肝腎のヴァンフリート4=2において、戦況はどのように展開しているのか、その点に思い至った帝国軍総司令官ミュッケンベルガー元帥は、グリンメルスハウゼン中将に対して、詳しい状況報告を求め、同時に余力あるときは離陸して、密集した敵軍の後背を衝くように指示した。
ミュッケンベルガー元帥は、この無能な年長者をいささかも評価してはいなかったが、戦況がこのようになれば、一個艦隊という巨大戦力を、空しく遊ばせておくわけにはいかない。実のところ、このような指示をことさらに出さねばならないということが、ミュッケンベルガー元帥にとっては、すでに十分に腹立たしいことなのである。グリンメルスハウゼン中将が老練かつ有能な指揮官であれば、好機を見て進んで戦いに参加し、何よりも自分自身のために武勲を立てるであろう。
「地上戦等中止して、さっさと宇宙空間に出てくるがいい。何のための艦隊だ!」
自分が待機を命じたことは覚えていても、そう言いたくなるのである。
(解説)
指示しないと動かないという人間は少なくない。困ったことに、指示しないと、指示を受けるまで待っているという奴もいる。いったいどこから指示をしたらいいんだ。1を指示しても、10まで指示しないと、1までしかやらない奴もいる。何だか自分でやった方が早い。ここまでくると、その部下の存在意義とは何だろうと考えてしまう。おそらく、将来的にはAIに代替されてしまう第一号のような存在である。
管理職までなったやつは、まさかここまでひどい奴はいないだろうとは思うものの、確信はない。だいたい、創業した奴、つまり世間でいうところの経営者だが、そんな奴にあふれている。これが廃業率の正体であろうが、指示待ちだったら、サラリーマンをやっていた方がいい。でも、そういうサラリーマンは今後生きにくくなることは確かである。

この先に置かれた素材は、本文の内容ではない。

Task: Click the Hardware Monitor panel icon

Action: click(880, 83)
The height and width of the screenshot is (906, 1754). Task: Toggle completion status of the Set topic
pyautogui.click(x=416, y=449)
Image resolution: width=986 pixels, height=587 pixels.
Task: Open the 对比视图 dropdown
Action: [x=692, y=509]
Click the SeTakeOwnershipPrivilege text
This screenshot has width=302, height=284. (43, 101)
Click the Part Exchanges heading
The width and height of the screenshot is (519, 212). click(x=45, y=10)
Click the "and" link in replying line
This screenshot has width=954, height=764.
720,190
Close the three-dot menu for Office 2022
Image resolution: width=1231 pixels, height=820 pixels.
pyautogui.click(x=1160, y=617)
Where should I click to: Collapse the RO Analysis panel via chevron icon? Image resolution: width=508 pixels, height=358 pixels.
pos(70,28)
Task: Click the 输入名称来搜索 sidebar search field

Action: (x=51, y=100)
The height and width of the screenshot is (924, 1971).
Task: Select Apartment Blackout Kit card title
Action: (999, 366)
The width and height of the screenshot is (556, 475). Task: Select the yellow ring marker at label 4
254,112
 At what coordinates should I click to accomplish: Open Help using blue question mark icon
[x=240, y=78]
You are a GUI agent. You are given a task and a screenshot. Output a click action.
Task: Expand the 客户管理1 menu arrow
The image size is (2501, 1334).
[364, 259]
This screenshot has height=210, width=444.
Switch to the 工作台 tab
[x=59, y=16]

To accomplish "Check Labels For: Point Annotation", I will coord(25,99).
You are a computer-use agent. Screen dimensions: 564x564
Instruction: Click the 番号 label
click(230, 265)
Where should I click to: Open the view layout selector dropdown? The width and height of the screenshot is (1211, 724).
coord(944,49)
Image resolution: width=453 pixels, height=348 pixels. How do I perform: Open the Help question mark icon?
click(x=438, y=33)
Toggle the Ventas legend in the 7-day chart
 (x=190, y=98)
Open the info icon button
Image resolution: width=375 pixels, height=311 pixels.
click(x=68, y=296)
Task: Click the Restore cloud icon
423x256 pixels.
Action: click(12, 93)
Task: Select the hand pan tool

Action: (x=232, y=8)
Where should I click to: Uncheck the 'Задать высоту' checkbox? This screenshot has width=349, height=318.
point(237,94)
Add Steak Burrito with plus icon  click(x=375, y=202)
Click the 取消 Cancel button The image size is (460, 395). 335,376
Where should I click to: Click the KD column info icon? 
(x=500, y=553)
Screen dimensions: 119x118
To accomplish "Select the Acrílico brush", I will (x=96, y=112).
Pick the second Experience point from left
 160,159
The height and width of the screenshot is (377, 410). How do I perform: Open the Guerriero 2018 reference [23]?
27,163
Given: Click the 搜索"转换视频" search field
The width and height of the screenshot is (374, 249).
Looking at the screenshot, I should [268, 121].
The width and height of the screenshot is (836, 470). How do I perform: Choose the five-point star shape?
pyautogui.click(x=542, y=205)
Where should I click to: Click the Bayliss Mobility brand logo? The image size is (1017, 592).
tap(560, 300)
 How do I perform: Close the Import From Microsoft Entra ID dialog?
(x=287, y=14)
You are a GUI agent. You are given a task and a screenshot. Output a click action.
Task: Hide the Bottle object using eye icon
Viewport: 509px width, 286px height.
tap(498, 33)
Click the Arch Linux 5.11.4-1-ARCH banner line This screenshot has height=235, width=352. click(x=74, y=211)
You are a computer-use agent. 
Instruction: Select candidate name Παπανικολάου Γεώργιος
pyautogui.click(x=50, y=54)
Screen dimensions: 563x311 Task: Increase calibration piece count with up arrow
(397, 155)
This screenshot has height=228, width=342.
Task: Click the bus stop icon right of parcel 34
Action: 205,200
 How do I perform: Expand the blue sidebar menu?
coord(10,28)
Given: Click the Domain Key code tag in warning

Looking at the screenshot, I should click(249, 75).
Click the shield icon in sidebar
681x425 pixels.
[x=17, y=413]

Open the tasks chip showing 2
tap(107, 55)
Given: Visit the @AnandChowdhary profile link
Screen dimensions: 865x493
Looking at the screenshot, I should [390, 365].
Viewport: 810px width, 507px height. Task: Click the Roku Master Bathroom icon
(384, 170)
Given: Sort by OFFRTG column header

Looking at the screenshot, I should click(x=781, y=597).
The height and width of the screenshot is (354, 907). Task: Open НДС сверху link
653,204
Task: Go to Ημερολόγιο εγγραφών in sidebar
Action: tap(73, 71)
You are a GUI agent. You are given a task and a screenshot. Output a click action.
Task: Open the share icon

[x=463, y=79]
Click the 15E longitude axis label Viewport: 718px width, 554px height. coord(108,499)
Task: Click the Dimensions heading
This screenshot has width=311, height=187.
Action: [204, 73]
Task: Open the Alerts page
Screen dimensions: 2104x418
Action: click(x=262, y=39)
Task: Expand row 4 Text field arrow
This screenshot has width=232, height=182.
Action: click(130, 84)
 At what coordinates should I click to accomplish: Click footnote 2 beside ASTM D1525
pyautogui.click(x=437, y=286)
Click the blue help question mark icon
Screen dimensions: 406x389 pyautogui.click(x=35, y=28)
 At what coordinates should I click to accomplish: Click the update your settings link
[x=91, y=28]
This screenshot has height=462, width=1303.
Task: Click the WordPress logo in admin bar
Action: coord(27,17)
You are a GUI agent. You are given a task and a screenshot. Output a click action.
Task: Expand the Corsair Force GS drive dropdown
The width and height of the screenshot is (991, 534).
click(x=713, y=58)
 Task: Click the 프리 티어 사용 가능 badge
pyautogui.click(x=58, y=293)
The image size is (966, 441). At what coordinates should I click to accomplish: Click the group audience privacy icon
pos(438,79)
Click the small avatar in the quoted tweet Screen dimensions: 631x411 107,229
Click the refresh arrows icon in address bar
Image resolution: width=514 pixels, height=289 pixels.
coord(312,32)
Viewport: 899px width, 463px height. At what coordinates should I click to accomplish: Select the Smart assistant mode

上記からすると、有能なリーダーの条件とは、チャンスを見て進んでマーケットに参入し、会社や自分のために、お金を稼げるということになる。スタッフを遊ばせておくこともしない。状況の変化を知り、以前とは異なる意思決定をしなければならないことに、最低でも気づかないといけない。上記例からすると、以前の意思決定は、ミュッケンベルガーによる待機、状況が変化すれば、それ以外の意思決定を求められる。この点、経営者でも依然と状況が変わっているのに、バカの一つ憶えで同じことを繰り返している奴もいる。こういう奴も間違いなく廃業率に貢献している。
(教訓)
〇廃業率に貢献している経営者は、チャンスを見て進んで市場に参入しない。そして、状況の変化に伴い、以前の意思決定を変化させようともしない。